TASK GOAL: Copy every line of the material exactly as it stands.
---- MATERIALS PROVIDED
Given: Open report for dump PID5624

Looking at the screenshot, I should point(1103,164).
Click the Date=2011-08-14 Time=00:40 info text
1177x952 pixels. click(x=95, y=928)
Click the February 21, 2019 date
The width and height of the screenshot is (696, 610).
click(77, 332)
--------
REPLY:
Given: Open report for dump PID5624

Looking at the screenshot, I should point(1103,164).
Click the Date=2011-08-14 Time=00:40 info text
1177x952 pixels. click(x=95, y=928)
Click the February 21, 2019 date
The width and height of the screenshot is (696, 610).
click(77, 332)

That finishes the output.